This is just for the SSM update, the model also contains some projections, convolutions and normalization layers. Let's dive into it more.

In [2]:
def get_model_device(model):
    return next(iter(model.parameters())).device

The convolution layers in Mamba2 are 1d conv on the sequence dimension. To be able to apply a convolutional layer on just one event, we need to keep around some of the last events in a state to be able to form a full window. More precisely, we need `kernel_size` events to be able to apply the convolutional layer and get one output, so we keep the `kernel_size-1` last events.

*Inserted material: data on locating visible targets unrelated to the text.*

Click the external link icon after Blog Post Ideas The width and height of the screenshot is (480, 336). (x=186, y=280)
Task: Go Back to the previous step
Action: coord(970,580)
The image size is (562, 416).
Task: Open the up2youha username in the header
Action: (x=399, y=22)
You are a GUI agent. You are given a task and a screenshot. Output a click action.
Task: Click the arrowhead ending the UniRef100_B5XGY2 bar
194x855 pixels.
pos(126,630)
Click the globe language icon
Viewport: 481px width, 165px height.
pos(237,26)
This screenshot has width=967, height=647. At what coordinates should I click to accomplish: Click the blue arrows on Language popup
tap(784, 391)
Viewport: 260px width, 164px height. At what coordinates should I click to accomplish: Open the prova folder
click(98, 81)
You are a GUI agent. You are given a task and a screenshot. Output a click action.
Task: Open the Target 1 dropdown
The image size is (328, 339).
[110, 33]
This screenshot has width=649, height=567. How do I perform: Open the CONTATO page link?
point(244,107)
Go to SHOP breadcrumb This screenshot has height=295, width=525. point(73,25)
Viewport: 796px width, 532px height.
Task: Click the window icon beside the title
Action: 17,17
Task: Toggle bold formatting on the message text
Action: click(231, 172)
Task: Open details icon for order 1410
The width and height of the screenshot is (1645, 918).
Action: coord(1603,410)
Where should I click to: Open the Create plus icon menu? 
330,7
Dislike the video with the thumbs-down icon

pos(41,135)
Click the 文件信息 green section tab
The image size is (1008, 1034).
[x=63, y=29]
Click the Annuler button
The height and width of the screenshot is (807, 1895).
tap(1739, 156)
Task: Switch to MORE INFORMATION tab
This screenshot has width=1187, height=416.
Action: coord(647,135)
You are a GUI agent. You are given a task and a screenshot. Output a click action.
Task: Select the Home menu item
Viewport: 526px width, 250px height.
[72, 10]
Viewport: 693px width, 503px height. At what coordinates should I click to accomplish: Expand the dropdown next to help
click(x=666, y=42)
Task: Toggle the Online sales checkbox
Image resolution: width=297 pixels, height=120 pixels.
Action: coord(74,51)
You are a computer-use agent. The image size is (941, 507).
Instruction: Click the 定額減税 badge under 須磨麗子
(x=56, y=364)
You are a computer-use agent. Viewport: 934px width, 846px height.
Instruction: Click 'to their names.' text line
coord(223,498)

This is all coded in this layer:

In [5]:
class CausalConv1d(nn.Module):
    """
    Causal convolution layer: the hidden state contains the last kernel_size - 1 events
    (zeros initially) so we can have compute the convolution on a full window when
    receiving a new event.
    """

    def __init__(self, hidden_size, kernel_size):
        super().__init__()
        self.hidden_size = hidden_size
        self.kernel_size = kernel_size
        self.conv = nn.Conv1d(
            hidden_size, hidden_size, kernel_size, groups=hidden_size, bias=True
        )

    def init_state(self, batch_size: int, device: torch.device | None = None):
        if device is None:
            device = get_model_device(self)
        return torch.zeros(
            batch_size, self.hidden_size, self.kernel_size - 1, device=device
        )

    def forward(self, x: torch.Tensor, state: torch.Tensor):
        x_with_state = torch.concat([state, x[:, :, None]], dim=-1)
        out = self.conv(x_with_state)
        new_state = x_with_state[:, :, 1:]
        return out.squeeze(-1), new_state

Here is an example of use on random inputs:

In [6]:
batch_size = 4
hidden_size = 32
kernel_size = 4
x = torch.randn(batch_size, hidden_size)

conv = CausalConv1d(hidden_size, kernel_size)
state = conv.init_state(batch_size)
out, new_state = conv(x, state)

Here is a quick overview of the Mamba2 layer:

![image.png](attachment:image.png)

The SSM block has been described above. The gate is just a simple multiplication of `silu(z)` with the SSM output. We can build the model with all of this.

In [4]:
class Mamba2(nn.Module):
    def __init__(
        self,
        hidden_size: int,
        inner_size: int | None = None,
        head_size: int = 64,
        bc_head_size: int = 128,
        conv_kernel_size: int = 4,
    ):
        super().__init__()

        self.head_size = head_size
        self.bc_head_size = bc_head_size
        if inner_size is None:
            inner_size = 2 * hidden_size
        assert inner_size % head_size == 0
        self.inner_size = inner_size
        self.num_heads = inner_size // head_size

        # Projections
        self.input_proj = nn.Linear(hidden_size, inner_size, bias=False)
        self.z_proj = nn.Linear(hidden_size, inner_size, bias=False)
        self.b_proj = nn.Linear(hidden_size, bc_head_size, bias=False)
        self.c_proj = nn.Linear(hidden_size, bc_head_size, bias=False)
        self.dt_proj = nn.Linear(hidden_size, self.num_heads, bias=True)

        # Convs
        self.input_conv = CausalConv1d(inner_size, conv_kernel_size)
        self.b_conv = CausalConv1d(bc_head_size, conv_kernel_size)
        self.c_conv = CausalConv1d(bc_head_size, conv_kernel_size)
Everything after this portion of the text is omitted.